It is Memorial Day.  Can there be more than one moment?  I don't think so.

After a busy weekend of good eating (best effing hot dog of my life; not that I eat a lot of hotdogs mind you), friends and family,
Monday was a day of reflection.  A Memorial Day ritual of mine is to go to the Civil War and the Vietnam War sections at Pine Grove Cemetery.  My visit to the Civil War section became a little frantic today when I couldn't find the grave of my great grandfather Charles H. Pendexter.  Ultimately, I did find it but not without a frantic facebook shout out and not without getting soaked in the rain.  I was soaked to the point where I thought my phone was died...problem was I wasn't wearing my glasses. 

There was another gentleman visiting his relative...and we talked a little civil war and family history.  He even reflected on the fact that the males in his family had all served in the military; he had not.  He said it was around the time of the Vietnam War and it was his biggest regret...

Photos from the Civil War section of Pine Grove Cemetery...

The great uncle of the gentleman I
chatted with today.

This character is Charles H. Pendexter.  My Dad is Charles W. Pendexter.  I am not sure if I've ever told the story as to how I came across this photograph.  The picture is in the Great Hall of the Grand Army of the Republic Building in downtown Lynn, MA.  I was visiting one day and the caretaker of the building helped me find his photo.  He mentioned that they had found some glass negatives.  CHP was one of the negatives.     

The Vietnam section of the cemetery is emotional.  I remember the war as a young child. 

Vivid pictures on TV. 
Bombs and hatred. 
Emotional scarred men returning from the jungles of a foreign land.   
Men returning to their country only to be rejected and spit on. 

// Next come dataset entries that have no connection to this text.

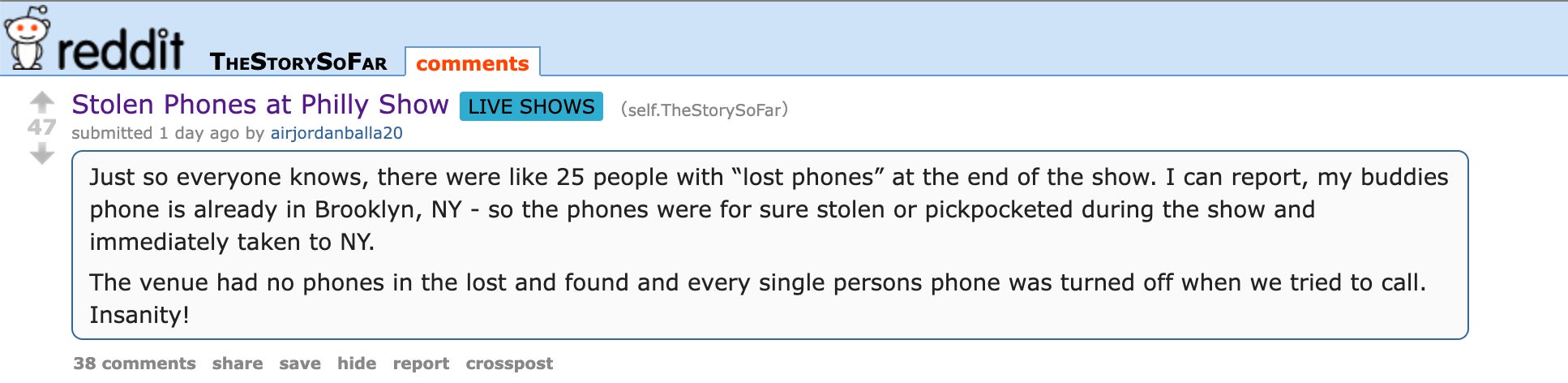
Task: Click the reddit wordmark in header
Action: 120,50
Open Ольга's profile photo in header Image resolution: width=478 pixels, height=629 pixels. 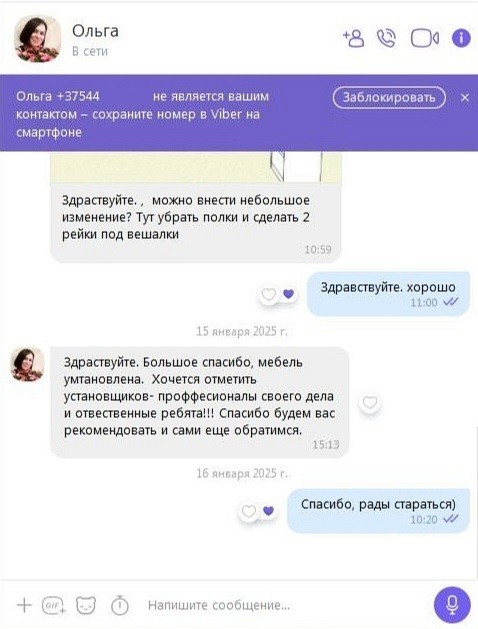click(37, 39)
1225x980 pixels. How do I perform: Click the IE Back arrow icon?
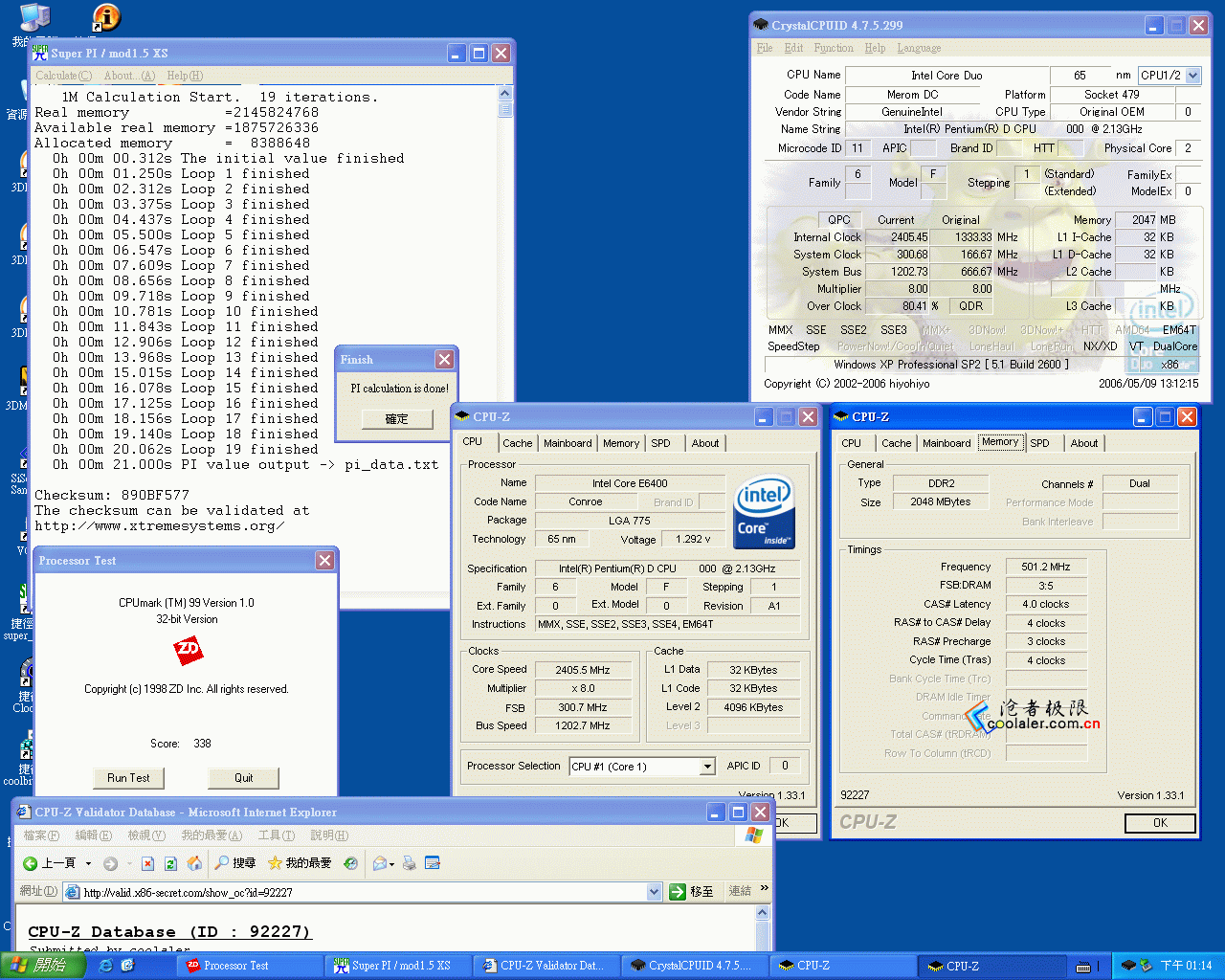pyautogui.click(x=31, y=863)
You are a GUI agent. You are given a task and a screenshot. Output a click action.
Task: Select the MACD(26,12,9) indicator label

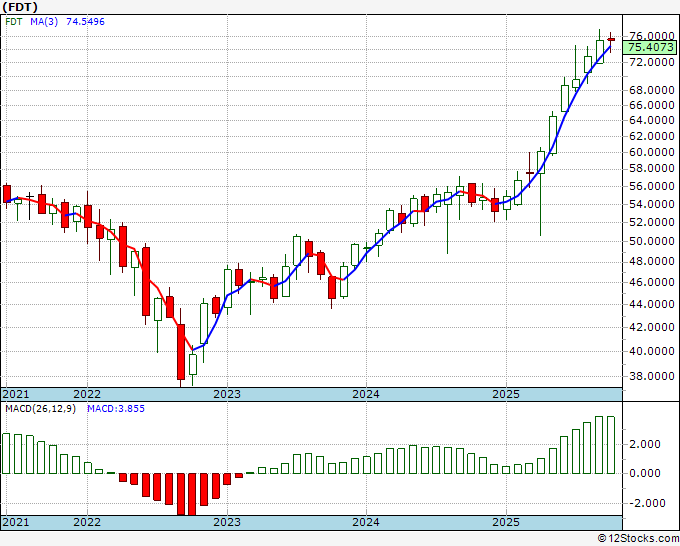40,409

There are always people at these gravesites.  I do not take pictures.  It is very much a time of reflection.  It is a time to be respectful of loss.   

We send our young men and women to war.  Some come home and some do not.  When we make the decision, we need to be very sure it is the correct one.  We need to be very sure that there is not an alternative to war.  Some of these men and women do not return home to their families.  Anguish, pain, and lives lost.